*** Dataset entries ***

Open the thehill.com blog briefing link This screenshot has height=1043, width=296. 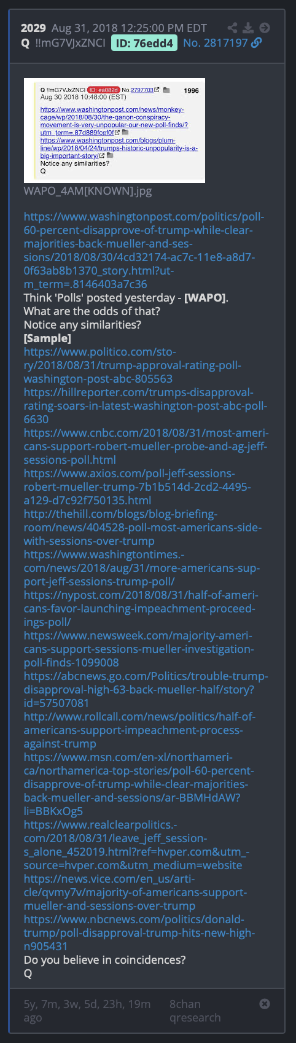[142, 528]
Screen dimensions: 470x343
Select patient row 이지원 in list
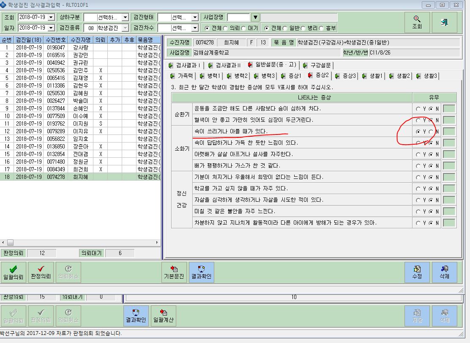click(x=80, y=123)
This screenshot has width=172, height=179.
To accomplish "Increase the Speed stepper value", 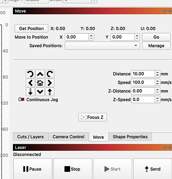I will click(x=157, y=81).
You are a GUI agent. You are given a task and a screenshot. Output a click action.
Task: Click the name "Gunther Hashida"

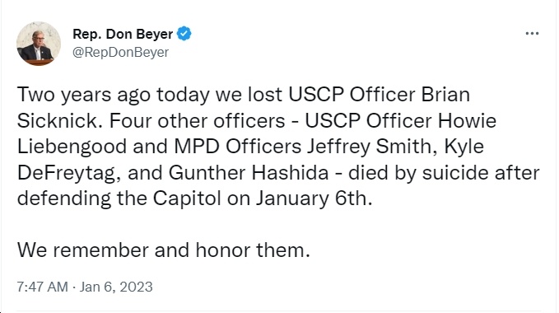[249, 172]
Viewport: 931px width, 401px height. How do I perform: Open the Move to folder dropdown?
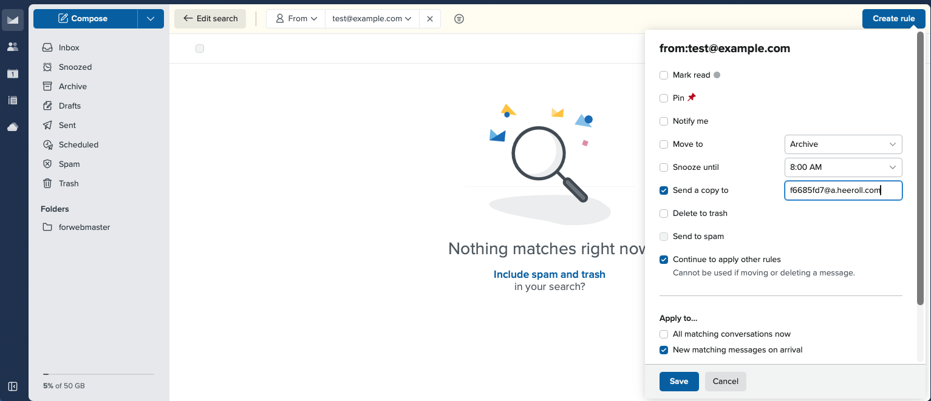(843, 144)
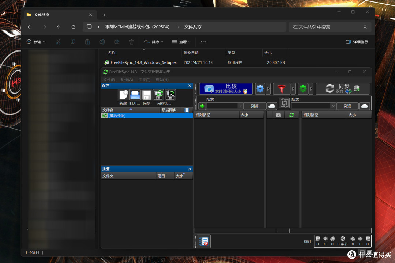
Task: Click the right cloud storage icon
Action: click(x=364, y=106)
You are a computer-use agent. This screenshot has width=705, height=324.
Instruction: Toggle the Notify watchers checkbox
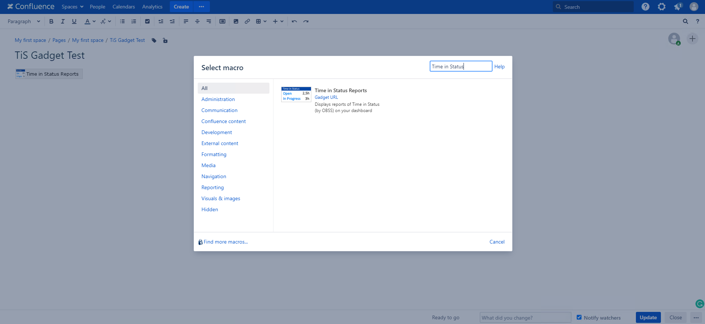click(x=579, y=317)
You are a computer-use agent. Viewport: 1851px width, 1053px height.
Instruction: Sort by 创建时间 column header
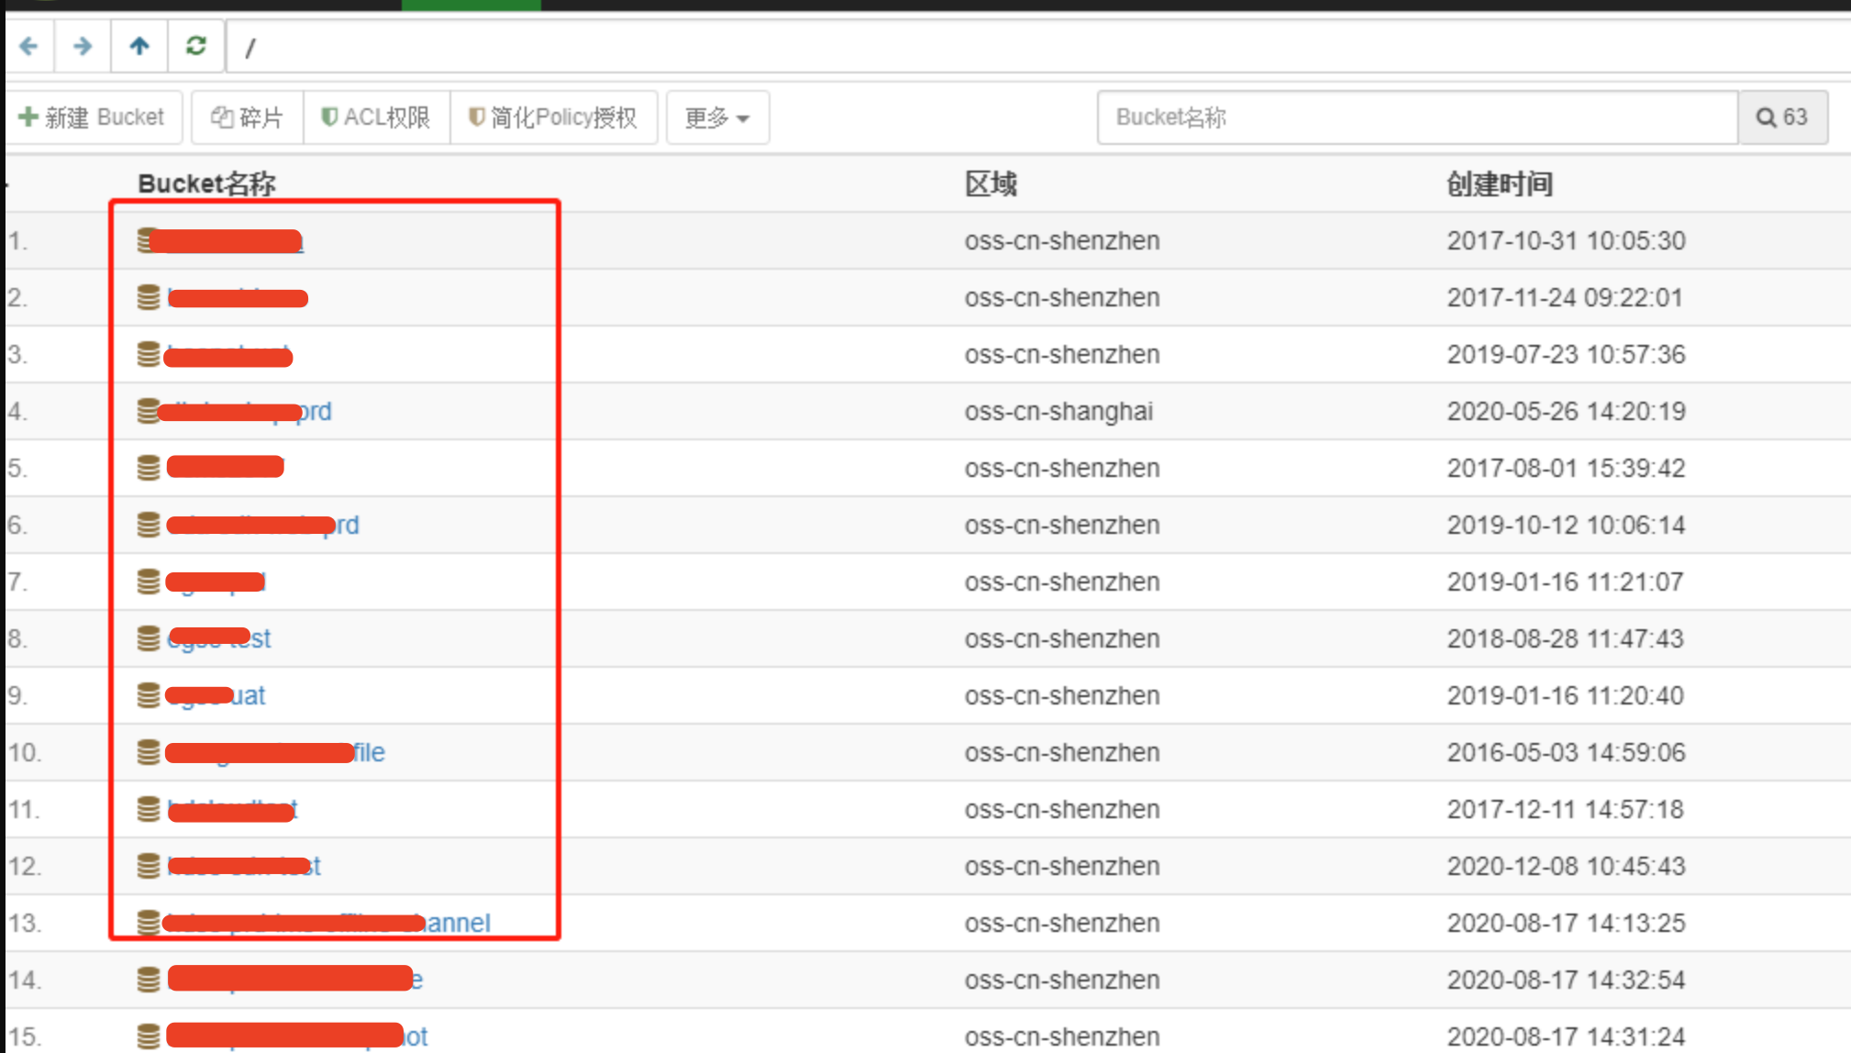click(1500, 183)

*** End of Dataset entries ***

> **Activity**
Write out every line of the entries that holds the word "computer".

> **Output**
You are a computer-use agent. This screenshot has width=705, height=324.
You are a computer-use agent. Viewport: 1851px width, 1053px height.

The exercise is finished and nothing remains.